According to the Chief Executive Officer of Lagos
Mortgage Board, Mr. Akinola Kojo Sagoe, as at March 2015, a total of 1,716
people have applied for the scheme, out of which 1,348 (78.6 percent) have been
pre-qualified and over 600 applicants have emerged as beneficiaries. This shows
that less than 45 percent of those pre-qualified for the scheme or about 35
percent of total number of applicants, actually emerged as homeowners.
This development has prompted the State Government
to initiate the Rent-to-Own housing policy which will waive the 30 percent
equity contributions largely for artisans, traders and non-salary earners in
the state. Governor Babatunde Fashola said the Rent-to-Own Scheme would allow
artisans and traders to access Lagos HOMS without having to pay the 30 percent
down payment before they move into their apartments.

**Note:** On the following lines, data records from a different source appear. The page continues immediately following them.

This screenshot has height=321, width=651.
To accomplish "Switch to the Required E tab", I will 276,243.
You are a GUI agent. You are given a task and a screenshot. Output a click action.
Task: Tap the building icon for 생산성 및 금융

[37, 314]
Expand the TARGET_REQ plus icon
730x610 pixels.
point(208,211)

“We are working on the new housing policy. It
simply means that once they are qualified for the scheme, they will be allowed
to move in under the Rent-to-Own Scheme. The beneficiaries will be paying rent
which will eventually lead to mortgage. But in an instance where a beneficiary
loses his job and cannot continue with the scheme after some years, such a
person will get back all he has paid. Already, another person will be waiting
to buy the apartment,” he stated.
Similarly, Dr Ngozi Okonjo-Iweala, Minister of
Finance and Coordinating Minister of the Economy, while giving a progress
report on the 10,000 mortgages scheme launched last year by the Federal Government
under the Nigeria Housing Finance Programme, noted the challenge people face in
getting bulk money to pay off the mortgage equity. Under the scheme, an initial
payment of 20 percent of total cost of house is mandatory.
She said that only 33 of the over 66,000
applicants have been granted mortgages after being successfully pre-qualified.

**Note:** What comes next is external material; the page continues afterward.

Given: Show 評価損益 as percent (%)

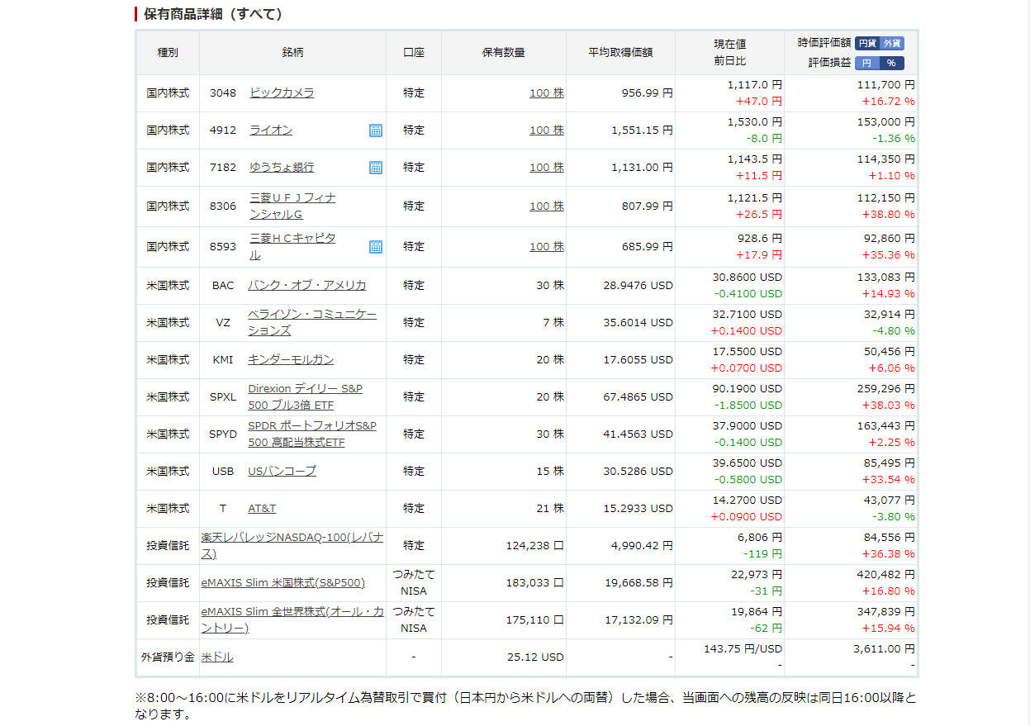Looking at the screenshot, I should pos(891,63).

“66,000 people applied for the scheme. As at date, 23,000 have been
pre-qualified and 9,700 have been cleared as being eligible to get it. And 33
people have actually had money being disbursed to them to own a home,” she
said. The minister also noted that the federal government is considering the
Rent-to-Own mechanism to help people own their own houses.
“We are trying to work out down the line, so that
if you cannot put a down payment, you can after years of renting, be able to
own your own home,” she added.
Prof. Charles Inyangete, CEO, Nigeria Mortgage
Refinance Company (NMRC), also agreed that the slow take-off of affordable
mortgages scheme under the National Housing Programme is partly due to the
equity deposit requirement. He however noted that concerted efforts have been
made over the past year to address the problem. “A lot of the people actually
found out that the properties they want are much more expensive than they
expected and so the deposit is a bit of a challenge.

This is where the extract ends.